» **Фрагмент текста**
▬▬▬

Мария Кравцова: Среди номинаций, от которых в ходе реформы Кибовской также пытались отказаться, был «Региональный проект». Я тогда писала Кате, что поскольку у нас география часто выступает против искусства, может получиться так, что без этой номинации чаще всего будут выигрывать столичные проекты, и мы получим дисбаланс между столичным художественным процессом и региональным. В результате номинация была сохранена, но появился достаточно плохо, как мне кажется, артикулированный «Проект года», дублирующий, на мой взгляд, ряд других номинаций. Надо сказать, что с тех пор я вообще изменила отношение к номинации «Региональный проект» и сегодня не стала бы настаивать на ее сохранении, потому что с моей нынешней точки зрения она представляется мне несколько дискредитирующей художественный процесс вне столиц. Сейчас важны любые проекты и необходимо перестать их искусственно разделять.
Алиса Савицкая: Я с этим не согласна. Описание номинации «Региональный проект» при Екатерине Кибовской получило ряд существенных уточнений. Если в предыдущей редакции в эту номинацию попадало все, что делалось в регионах, то в положении 2017 года «Региональный проект» был четко проартикулирован как проект, влияющий на развитие конкретной территории. «Региональный проект» никоим образом не дублирует ни «Проект года», ни «Куратора года». Он связан не столько с новыми кураторскими идеями, сколько с воздействием современного искусства на локальную территорию. Например, проект «48 часов Новосибирск», развивающий многолетнюю традицию берлинского фестиваля 48 Stunden Neukölln, уникален не новизной кураторского высказывания, а новыми моделями отношений между институциями, художниками и зрителями Новосибирска.
Номинация «Региональный проект» ущемляет права не регионов, а, как ни странно, столичных проектов. Московские инициативы тоже могут быть связаны с локальными сообществами, отдельными улицами и районами, сквотами и клубами — своеобразными «регионами» внутри столицы, но в номинацию «Региональный проект» сегодня они попасть не могут. Нужно ли восстановить справедливость и скорректировать этот пункт положения о премии — вопрос.

▬▬▬

» **Задание**
Повторите дословно часть фрагмента текста от слов «Алиса Савицкая: Я» до слов «и зрителями Новосибирска.» включительно.

» **Приведённые строки**
▬▬▬

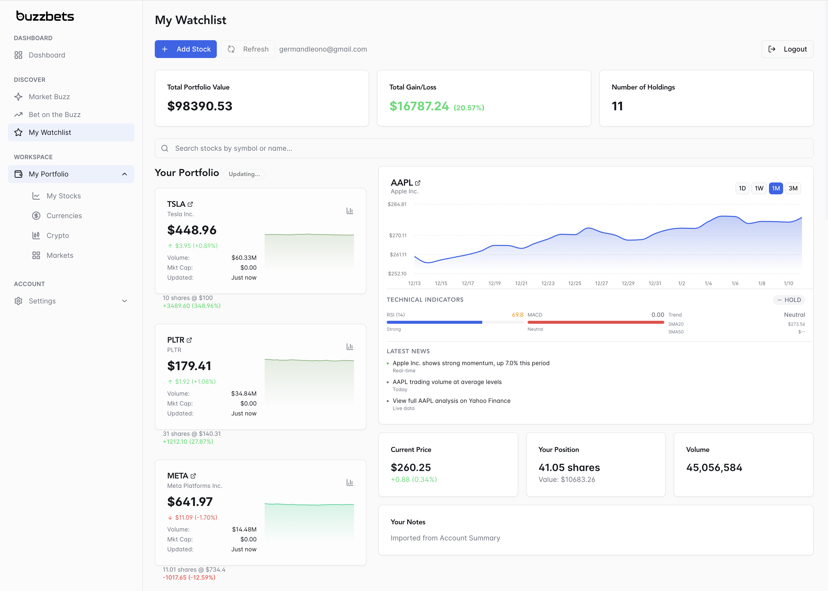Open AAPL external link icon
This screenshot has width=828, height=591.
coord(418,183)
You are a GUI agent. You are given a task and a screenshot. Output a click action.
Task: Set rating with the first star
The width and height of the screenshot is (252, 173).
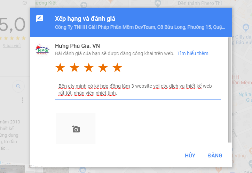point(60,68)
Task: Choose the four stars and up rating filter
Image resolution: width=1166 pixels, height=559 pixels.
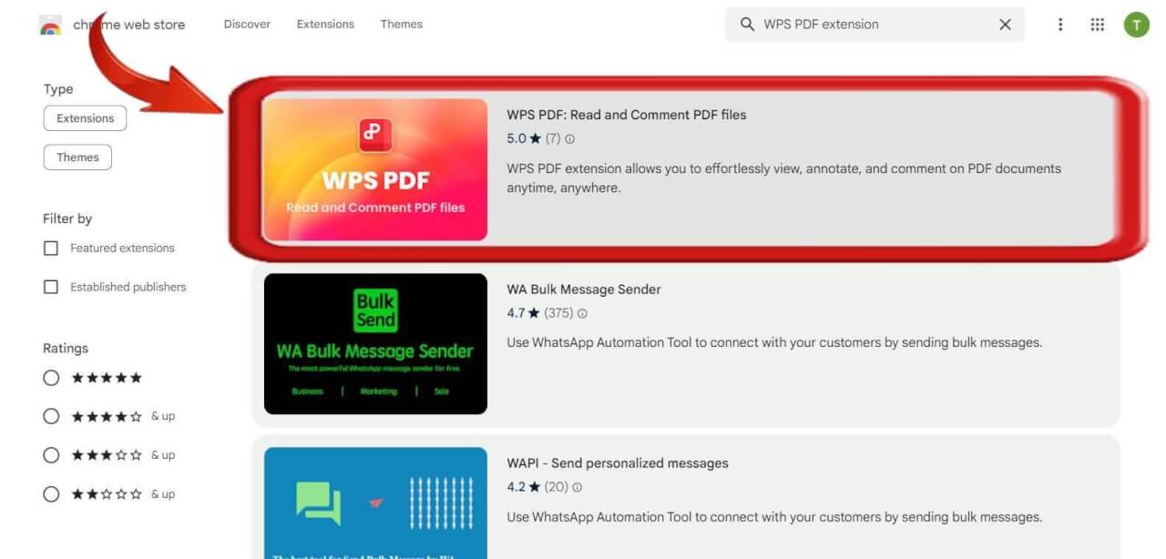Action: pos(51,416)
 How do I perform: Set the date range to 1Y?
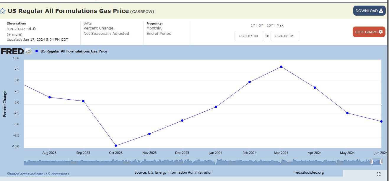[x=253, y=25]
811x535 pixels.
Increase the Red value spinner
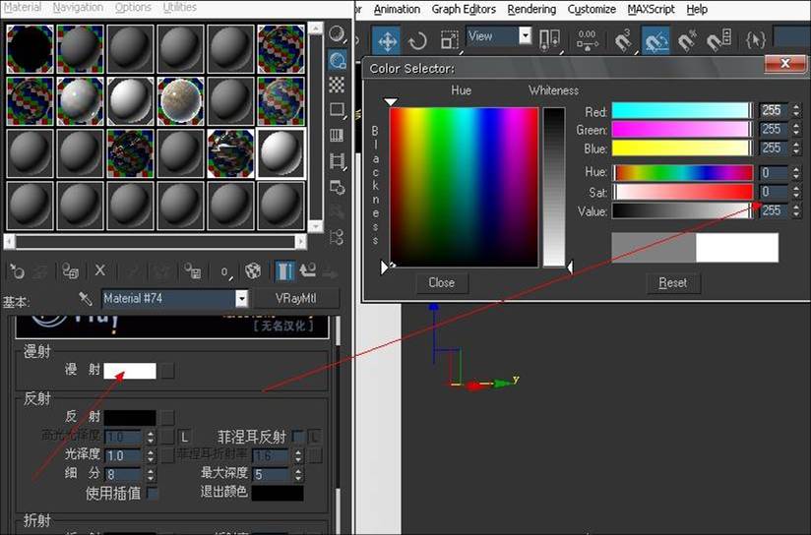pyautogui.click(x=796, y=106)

▬▬▬

» **Ответ на задание**
Алиса Савицкая: Я с этим не согласна. Описание номинации «Региональный проект» при Екатерине Кибовской получило ряд существенных уточнений. Если в предыдущей редакции в эту номинацию попадало все, что делалось в регионах, то в положении 2017 года «Региональный проект» был четко проартикулирован как проект, влияющий на развитие конкретной территории. «Региональный проект» никоим образом не дублирует ни «Проект года», ни «Куратора года». Он связан не столько с новыми кураторскими идеями, сколько с воздействием современного искусства на локальную территорию. Например, проект «48 часов Новосибирск», развивающий многолетнюю традицию берлинского фестиваля 48 Stunden Neukölln, уникален не новизной кураторского высказывания, а новыми моделями отношений между институциями, художниками и зрителями Новосибирска.